**EXERCISE PROMPT**
Write every line of the material again exactly, with no pictures in the copy.

───── SOURCE RECORDS

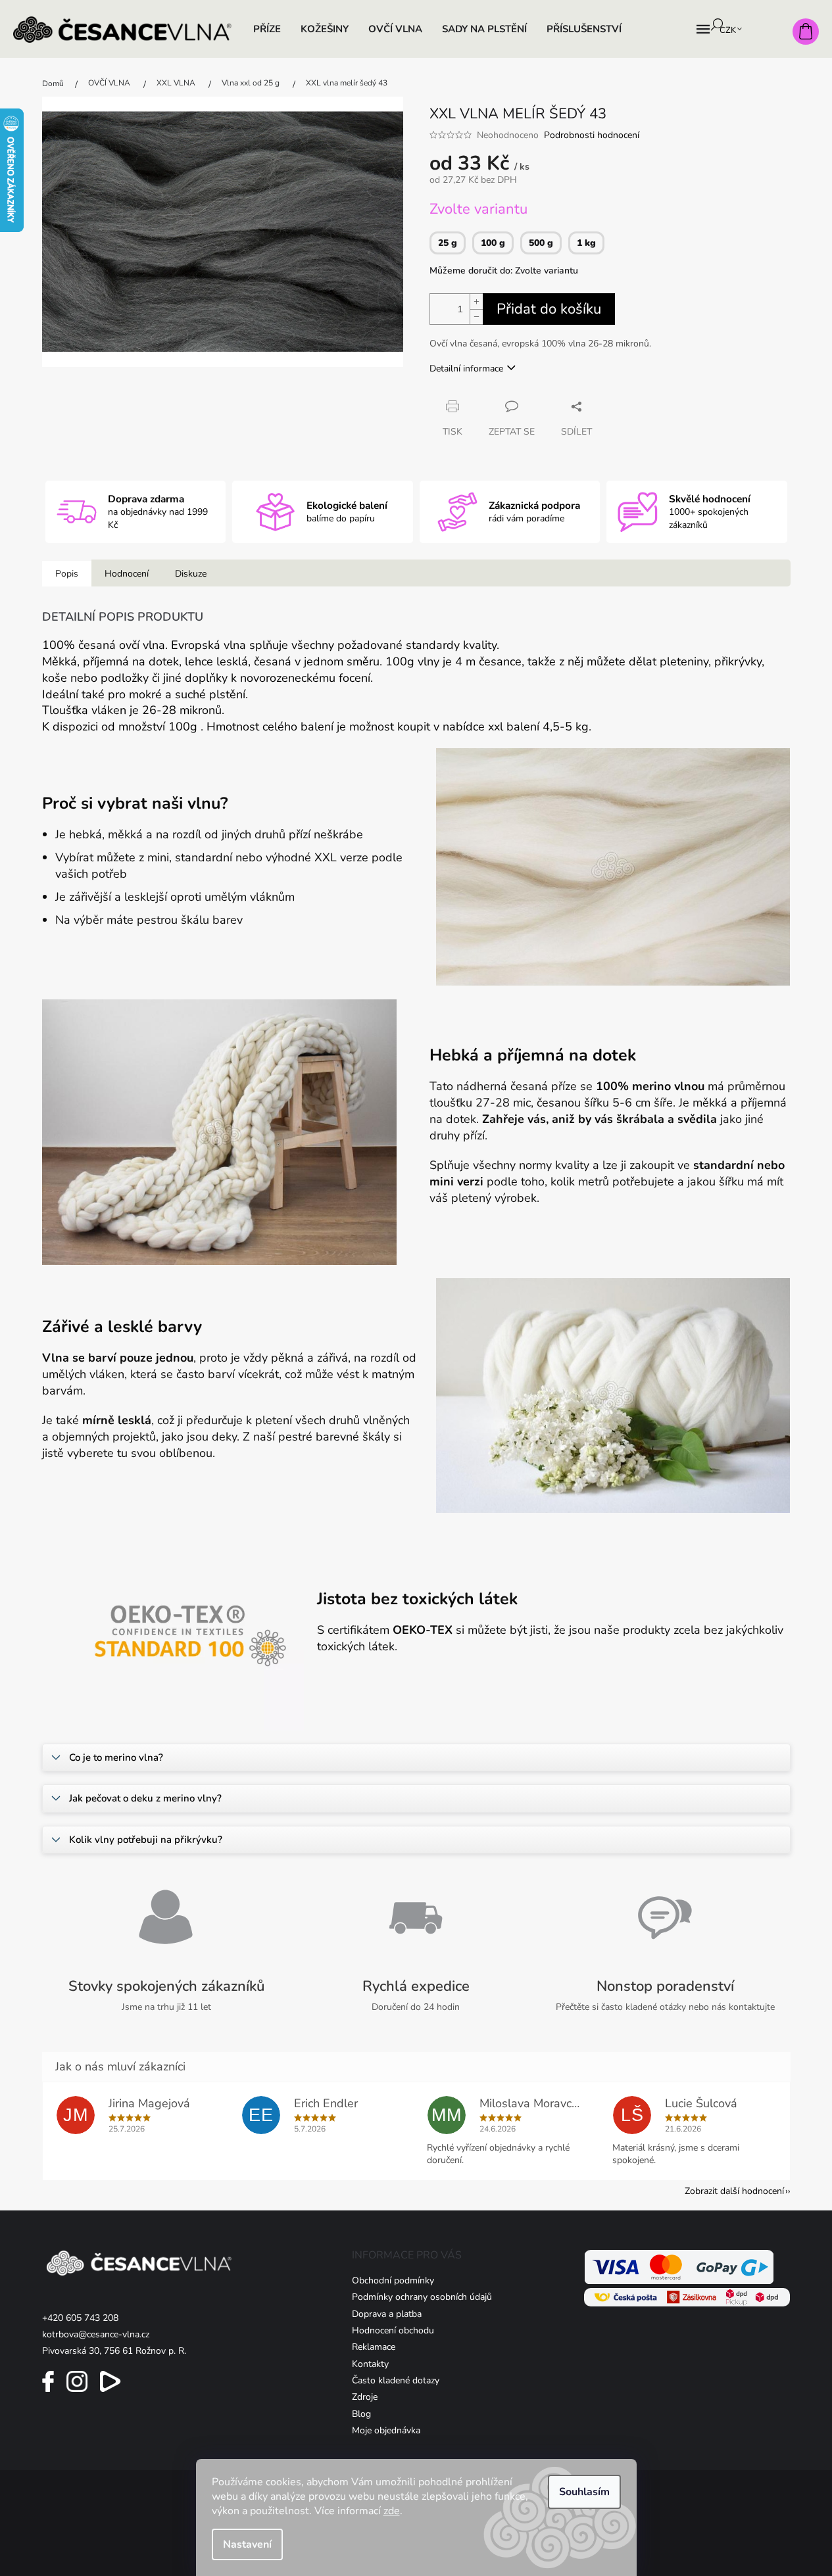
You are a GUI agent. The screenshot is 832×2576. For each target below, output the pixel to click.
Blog (361, 2414)
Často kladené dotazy (395, 2380)
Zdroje (365, 2397)
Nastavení (247, 2544)
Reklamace (373, 2347)
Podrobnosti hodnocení (591, 135)
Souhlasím (584, 2492)
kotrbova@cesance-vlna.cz (95, 2334)
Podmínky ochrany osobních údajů (422, 2297)
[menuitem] (267, 29)
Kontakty (370, 2364)
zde (391, 2511)
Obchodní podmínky (393, 2280)
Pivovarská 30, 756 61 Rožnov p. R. (114, 2351)
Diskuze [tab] (191, 573)
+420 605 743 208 (80, 2318)
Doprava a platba (387, 2314)
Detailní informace (466, 368)
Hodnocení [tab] (127, 573)
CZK (729, 30)
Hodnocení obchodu (393, 2330)
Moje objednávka (386, 2430)
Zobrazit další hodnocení (734, 2191)
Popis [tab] (66, 573)
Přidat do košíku (549, 309)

──────────

**THE ANSWER**
You are a GUI agent. The screenshot is 832×2576. For each target below, output the pixel to click.
Blog (361, 2414)
Často kladené dotazy (395, 2380)
Zdroje (365, 2397)
Nastavení (247, 2544)
Reklamace (373, 2347)
Podrobnosti hodnocení (591, 135)
Souhlasím (584, 2492)
kotrbova@cesance-vlna.cz (95, 2334)
Podmínky ochrany osobních údajů (422, 2297)
[menuitem] (267, 29)
Kontakty (370, 2364)
zde (391, 2511)
Obchodní podmínky (393, 2280)
Pivovarská 30, 756 61 Rožnov p. R. (114, 2351)
Diskuze [tab] (191, 573)
+420 605 743 208 (80, 2318)
Doprava a platba (387, 2314)
Detailní informace (466, 368)
Hodnocení [tab] (127, 573)
CZK (729, 30)
Hodnocení obchodu (393, 2330)
Moje objednávka (386, 2430)
Zobrazit další hodnocení (734, 2191)
Popis [tab] (66, 573)
Přidat do košíku (549, 309)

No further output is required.